BILLINGS (AP) — A hearings officer said state child protective services workers violated the rights of a disabled Livingston woman and retaliated against her when she complained about an investigation into whether she could properly care for her child.

In a 49-page ruling issued last week, Terry Spear, a hearings officer with the state Department of Labor and Industries, found that employees with the Child and Family Services Division of the Montana Department of Public Health and Human Services violated state anti-discrimination laws when they began an investigation without good cause into whether Geri Glass could properly care for her newborn son.

Glass, 29, was injured in a 1996 car crash and uses a wheelchair, but has partial use of her arms and hands. She filed the discrimination and retaliation complaint with the Montana Human Rights Bureau in April 2005. A hearing was held in April 2006.

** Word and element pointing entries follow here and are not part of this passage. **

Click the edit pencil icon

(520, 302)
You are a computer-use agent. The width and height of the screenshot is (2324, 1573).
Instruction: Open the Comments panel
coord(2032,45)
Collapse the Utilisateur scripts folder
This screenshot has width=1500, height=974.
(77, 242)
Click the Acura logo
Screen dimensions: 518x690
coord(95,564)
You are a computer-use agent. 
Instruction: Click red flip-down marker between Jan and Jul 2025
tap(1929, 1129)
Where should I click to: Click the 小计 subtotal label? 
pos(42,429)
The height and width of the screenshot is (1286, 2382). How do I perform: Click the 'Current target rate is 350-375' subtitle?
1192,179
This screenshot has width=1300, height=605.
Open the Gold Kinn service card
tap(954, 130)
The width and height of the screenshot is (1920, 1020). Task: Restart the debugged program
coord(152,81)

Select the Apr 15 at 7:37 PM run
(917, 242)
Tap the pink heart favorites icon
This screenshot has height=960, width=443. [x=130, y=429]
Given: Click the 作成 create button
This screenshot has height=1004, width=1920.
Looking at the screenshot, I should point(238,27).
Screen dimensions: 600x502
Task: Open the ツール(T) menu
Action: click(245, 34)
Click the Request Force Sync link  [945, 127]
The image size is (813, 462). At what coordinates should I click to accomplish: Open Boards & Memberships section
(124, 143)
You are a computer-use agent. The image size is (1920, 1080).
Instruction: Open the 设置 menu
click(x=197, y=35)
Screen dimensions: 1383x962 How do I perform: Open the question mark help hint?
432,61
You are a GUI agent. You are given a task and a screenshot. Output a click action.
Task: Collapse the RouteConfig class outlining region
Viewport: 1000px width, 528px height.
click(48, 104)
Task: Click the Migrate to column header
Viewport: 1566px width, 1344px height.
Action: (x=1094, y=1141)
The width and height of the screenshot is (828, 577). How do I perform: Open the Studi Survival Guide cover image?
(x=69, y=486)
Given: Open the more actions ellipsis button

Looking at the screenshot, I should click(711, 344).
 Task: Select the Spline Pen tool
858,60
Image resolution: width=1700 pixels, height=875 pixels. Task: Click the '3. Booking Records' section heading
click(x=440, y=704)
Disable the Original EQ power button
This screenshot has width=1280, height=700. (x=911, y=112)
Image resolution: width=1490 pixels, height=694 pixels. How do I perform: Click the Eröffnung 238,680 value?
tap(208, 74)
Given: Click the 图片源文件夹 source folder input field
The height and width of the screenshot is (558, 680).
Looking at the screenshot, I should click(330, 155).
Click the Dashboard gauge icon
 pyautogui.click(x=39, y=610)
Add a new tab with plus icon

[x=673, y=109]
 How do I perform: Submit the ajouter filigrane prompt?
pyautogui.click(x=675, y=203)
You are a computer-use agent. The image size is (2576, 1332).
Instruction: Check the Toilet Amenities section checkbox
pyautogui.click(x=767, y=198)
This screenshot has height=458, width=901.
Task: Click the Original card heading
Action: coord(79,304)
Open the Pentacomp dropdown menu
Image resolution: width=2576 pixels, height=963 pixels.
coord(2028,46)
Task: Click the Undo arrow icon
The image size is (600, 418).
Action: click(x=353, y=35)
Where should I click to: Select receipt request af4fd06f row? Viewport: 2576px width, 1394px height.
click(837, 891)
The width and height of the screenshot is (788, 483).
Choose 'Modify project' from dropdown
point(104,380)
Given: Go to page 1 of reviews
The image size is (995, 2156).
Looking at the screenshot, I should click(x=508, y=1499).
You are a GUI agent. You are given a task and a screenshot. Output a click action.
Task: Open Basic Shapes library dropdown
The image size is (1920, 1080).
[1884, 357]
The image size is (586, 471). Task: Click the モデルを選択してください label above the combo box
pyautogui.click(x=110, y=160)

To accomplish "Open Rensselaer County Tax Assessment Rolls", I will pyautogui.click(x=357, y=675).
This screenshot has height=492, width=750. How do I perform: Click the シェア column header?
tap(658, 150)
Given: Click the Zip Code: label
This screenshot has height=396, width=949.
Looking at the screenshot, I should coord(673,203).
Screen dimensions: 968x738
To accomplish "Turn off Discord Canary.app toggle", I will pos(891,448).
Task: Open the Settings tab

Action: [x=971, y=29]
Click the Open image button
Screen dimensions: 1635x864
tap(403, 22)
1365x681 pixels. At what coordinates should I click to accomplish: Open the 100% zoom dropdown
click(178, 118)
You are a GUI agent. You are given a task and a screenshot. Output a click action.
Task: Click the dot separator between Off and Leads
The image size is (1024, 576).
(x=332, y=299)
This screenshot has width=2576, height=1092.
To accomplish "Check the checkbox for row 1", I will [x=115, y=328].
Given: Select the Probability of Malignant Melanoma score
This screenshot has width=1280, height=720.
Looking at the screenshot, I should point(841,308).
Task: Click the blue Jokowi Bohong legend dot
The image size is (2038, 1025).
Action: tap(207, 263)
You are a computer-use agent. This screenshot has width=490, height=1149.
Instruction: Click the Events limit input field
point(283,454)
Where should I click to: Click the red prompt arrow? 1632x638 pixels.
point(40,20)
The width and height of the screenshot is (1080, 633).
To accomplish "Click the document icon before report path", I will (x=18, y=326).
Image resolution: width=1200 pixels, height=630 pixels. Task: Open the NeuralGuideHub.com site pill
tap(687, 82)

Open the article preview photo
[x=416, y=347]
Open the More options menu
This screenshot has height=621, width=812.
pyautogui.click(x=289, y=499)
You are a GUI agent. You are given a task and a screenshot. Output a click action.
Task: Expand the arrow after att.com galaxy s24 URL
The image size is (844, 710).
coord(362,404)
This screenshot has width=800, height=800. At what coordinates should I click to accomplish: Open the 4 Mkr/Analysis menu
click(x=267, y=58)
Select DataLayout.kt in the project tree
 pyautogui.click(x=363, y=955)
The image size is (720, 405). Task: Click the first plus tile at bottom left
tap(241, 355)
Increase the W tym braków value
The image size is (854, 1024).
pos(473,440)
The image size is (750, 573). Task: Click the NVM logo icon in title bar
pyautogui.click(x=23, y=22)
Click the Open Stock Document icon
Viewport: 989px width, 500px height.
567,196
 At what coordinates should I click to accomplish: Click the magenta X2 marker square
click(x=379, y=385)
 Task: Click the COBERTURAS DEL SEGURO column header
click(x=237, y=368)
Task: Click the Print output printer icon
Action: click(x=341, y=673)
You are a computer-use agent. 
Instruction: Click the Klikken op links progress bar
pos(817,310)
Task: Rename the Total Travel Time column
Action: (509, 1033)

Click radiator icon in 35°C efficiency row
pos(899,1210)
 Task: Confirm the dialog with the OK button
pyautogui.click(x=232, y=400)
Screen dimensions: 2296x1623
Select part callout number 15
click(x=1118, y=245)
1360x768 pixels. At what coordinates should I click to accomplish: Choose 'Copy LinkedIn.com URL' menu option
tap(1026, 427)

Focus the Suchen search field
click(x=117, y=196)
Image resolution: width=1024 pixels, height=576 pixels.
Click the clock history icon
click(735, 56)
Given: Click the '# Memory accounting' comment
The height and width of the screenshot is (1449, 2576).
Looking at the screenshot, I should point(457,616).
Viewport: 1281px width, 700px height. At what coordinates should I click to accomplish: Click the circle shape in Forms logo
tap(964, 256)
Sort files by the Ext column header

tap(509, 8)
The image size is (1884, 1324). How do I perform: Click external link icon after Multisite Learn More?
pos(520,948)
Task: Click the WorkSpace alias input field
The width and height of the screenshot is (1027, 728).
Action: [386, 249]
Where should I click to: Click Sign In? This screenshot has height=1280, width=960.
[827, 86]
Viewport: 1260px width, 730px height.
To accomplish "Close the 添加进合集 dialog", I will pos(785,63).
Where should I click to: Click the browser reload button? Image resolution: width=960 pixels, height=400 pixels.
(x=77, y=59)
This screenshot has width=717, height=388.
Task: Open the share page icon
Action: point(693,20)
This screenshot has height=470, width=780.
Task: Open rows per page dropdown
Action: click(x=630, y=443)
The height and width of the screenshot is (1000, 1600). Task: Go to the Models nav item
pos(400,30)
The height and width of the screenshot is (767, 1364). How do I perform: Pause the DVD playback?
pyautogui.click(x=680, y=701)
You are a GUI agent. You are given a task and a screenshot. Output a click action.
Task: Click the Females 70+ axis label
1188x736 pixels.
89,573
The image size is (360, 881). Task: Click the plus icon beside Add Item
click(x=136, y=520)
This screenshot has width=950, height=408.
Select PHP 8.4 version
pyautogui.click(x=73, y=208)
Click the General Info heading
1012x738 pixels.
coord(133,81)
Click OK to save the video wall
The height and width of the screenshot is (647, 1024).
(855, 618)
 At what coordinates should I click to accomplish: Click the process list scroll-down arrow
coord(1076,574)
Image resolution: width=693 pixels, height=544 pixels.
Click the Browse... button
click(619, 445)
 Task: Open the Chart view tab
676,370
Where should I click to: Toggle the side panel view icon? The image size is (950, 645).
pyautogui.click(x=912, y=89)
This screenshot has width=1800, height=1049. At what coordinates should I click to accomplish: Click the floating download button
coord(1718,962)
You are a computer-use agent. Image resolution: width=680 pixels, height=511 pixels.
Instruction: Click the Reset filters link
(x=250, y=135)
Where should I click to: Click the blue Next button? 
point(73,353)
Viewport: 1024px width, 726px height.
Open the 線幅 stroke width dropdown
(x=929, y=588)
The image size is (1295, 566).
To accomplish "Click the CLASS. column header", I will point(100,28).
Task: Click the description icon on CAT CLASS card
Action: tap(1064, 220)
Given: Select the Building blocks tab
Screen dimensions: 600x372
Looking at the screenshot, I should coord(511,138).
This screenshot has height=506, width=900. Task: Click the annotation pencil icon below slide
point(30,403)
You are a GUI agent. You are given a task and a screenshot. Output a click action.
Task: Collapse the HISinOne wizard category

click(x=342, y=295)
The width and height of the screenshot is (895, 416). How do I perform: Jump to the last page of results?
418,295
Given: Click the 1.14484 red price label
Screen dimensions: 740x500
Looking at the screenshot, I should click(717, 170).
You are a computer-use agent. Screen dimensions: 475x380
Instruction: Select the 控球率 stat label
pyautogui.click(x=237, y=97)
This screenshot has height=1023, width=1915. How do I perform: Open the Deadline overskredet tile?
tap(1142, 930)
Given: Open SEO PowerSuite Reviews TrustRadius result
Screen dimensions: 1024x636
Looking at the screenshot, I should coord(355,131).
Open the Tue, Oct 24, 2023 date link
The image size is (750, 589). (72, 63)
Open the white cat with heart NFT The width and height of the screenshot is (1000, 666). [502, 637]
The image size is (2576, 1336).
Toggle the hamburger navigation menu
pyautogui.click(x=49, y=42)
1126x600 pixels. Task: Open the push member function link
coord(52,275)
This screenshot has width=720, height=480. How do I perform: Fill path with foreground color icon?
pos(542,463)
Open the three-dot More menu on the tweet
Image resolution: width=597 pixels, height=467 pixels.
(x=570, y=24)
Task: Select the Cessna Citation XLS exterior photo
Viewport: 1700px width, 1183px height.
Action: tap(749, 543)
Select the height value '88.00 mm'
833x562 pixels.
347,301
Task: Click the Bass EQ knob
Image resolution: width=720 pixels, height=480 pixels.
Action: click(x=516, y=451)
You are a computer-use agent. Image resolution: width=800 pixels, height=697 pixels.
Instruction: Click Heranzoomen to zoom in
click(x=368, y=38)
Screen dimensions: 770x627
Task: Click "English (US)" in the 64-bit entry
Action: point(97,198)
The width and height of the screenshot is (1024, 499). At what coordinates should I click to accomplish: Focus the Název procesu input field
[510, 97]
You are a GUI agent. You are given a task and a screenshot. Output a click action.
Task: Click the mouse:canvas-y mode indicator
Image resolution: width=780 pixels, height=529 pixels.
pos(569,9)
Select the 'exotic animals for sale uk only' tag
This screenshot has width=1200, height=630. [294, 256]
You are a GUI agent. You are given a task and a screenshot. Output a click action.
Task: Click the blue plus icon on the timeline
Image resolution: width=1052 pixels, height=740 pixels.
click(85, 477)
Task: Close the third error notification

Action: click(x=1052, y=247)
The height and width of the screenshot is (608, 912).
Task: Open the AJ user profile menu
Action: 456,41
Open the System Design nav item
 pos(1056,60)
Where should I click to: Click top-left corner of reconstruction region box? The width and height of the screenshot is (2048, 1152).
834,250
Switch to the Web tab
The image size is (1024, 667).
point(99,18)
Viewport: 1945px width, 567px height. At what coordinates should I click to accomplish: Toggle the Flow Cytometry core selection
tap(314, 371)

Glass said Wednesday that she is relieved by the ruling and hopes the state agency “gets a little respect for people.” “The treatment was pretty much, ‘You do as we say or we’re taking your son,”‘ Glass said. “Finally, after a year and a half, there are some grounds where they can’t mess with me anymore.” Tim Kelly, Glass’ attorney, said he plans to file for damages against the state agency for trauma and emotional distress.

Jon Ebelt, a spokesman for the agency, said its administration and legal staff are reviewing the ruling. Glass said that when her son, Gage, was a newborn, state Child and Family Services workers told her they would take her son if they learned she had been left alone with him.

Spear found state employees retaliated against Glass when she complained their actions were discriminatory. Among Spear’s findings were that agency employees made false statements about the extent of Glass’ disability, refused to act on her complaints of discrimination and withheld information about how to make a complaint to the agency.

The child welfare workers failed to conduct an independent investigation into Glass’ ability to parent, Spear said, and imposed “different and more burdensome requirements on her” than on other parents.

Spear’s ruling also noted that the agency’s investigation of Glass ended about two weeks after The Billings Gazette published a story about Glass in February 2005.

“The article got the immediate attention of the top administrators at DPHHS,” Spear wrote. “In various combinations, they held meetings and exchanged e-mails about Geri and Gage, primarily concerning the public image of DPHHS, without addressing the substance or handling of Geri’s discrimination compliant.” Spear also found that the agency has failed to properly train its employees in anti-discrimination laws.

Kelly said the upcoming hearing on damages will include an effort to compel the state agency to provide training for its employees on anti-discrimination laws.